Schriftelijke vraag nr. 5-931

van Bert Anciaux (sp.a) d.d. 27 januari 2011

aan de vice-eersteminister en minister van Begroting

Beleidscellen - Betaalkaarten - Gebruik

ministerie
elektronisch betaalmiddel
vergoedingen en onkosten

Chronologie

27/1/2011Verzending vraag
4/7/2011Antwoord

Ook gesteld aan : schriftelijke vraag 5-926
Ook gesteld aan : schriftelijke vraag 5-927
Ook gesteld aan : schriftelijke vraag 5-928
Ook gesteld aan : schriftelijke vraag 5-929
Ook gesteld aan : schriftelijke vraag 5-930
Ook gesteld aan : schriftelijke vraag 5-932
Ook gesteld aan : schriftelijke vraag 5-933
Ook gesteld aan : schriftelijke vraag 5-934
Ook gesteld aan : schriftelijke vraag 5-935
Ook gesteld aan : schriftelijke vraag 5-936
Ook gesteld aan : schriftelijke vraag 5-937
Ook gesteld aan : schriftelijke vraag 5-938
Ook gesteld aan : schriftelijke vraag 5-939
Ook gesteld aan : schriftelijke vraag 5-940
Ook gesteld aan : schriftelijke vraag 5-941
Ook gesteld aan : schriftelijke vraag 5-942
Ook gesteld aan : schriftelijke vraag 5-943
Ook gesteld aan : schriftelijke vraag 5-944
Ook gesteld aan : schriftelijke vraag 5-945
Ook gesteld aan : schriftelijke vraag 5-946
Ook gesteld aan : schriftelijke vraag 5-947

Vraag nr. 5-931 d.d. 27 januari 2011 : (Vraag gesteld in het Nederlands)

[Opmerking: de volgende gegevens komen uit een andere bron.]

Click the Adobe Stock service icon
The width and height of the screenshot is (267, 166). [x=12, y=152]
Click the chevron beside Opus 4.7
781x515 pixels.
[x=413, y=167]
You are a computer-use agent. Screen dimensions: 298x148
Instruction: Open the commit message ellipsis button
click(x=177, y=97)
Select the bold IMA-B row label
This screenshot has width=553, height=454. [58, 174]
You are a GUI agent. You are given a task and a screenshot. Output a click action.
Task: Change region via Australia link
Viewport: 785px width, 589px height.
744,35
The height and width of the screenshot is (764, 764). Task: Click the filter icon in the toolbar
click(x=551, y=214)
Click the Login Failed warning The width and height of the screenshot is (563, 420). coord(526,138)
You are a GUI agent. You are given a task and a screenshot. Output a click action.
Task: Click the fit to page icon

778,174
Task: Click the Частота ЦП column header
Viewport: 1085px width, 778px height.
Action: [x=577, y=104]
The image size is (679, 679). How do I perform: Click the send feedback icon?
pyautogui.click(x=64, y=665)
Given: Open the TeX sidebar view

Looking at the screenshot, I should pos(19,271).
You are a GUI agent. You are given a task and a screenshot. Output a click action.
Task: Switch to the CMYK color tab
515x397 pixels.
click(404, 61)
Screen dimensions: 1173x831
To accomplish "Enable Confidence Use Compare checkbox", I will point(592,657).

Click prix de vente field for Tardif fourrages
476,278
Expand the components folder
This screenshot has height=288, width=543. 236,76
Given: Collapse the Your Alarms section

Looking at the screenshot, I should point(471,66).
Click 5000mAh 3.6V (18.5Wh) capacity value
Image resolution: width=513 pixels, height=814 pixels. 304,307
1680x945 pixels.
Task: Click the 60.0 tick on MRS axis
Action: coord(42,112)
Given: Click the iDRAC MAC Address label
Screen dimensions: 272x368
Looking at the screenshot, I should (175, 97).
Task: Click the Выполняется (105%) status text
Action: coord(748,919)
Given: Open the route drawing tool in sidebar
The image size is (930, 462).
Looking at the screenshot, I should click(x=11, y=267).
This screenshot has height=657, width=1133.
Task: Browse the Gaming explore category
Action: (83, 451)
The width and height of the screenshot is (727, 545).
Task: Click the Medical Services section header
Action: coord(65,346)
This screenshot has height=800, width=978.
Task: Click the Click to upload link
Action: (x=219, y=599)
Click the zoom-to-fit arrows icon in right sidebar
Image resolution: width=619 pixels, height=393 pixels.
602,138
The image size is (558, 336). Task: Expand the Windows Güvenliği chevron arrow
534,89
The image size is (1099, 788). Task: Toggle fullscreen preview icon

Enkele jaren geleden veroorzaakten het gebruik en mogelijk misbruik van Visa en andere betaalkaarten binnen het schepencollege en de administratie van de stad Antwerpen heel wat deining. Daarbij rijst de vraag of daardoor het gebruik van betaalkaarten binnen de overheid wijzigde. Graag verkreeg ik meer duidelijkheid over de regels en gebruiken rond betaalkaarten binnen de beleidscellen van de geachte ministers en staatssecretarissen.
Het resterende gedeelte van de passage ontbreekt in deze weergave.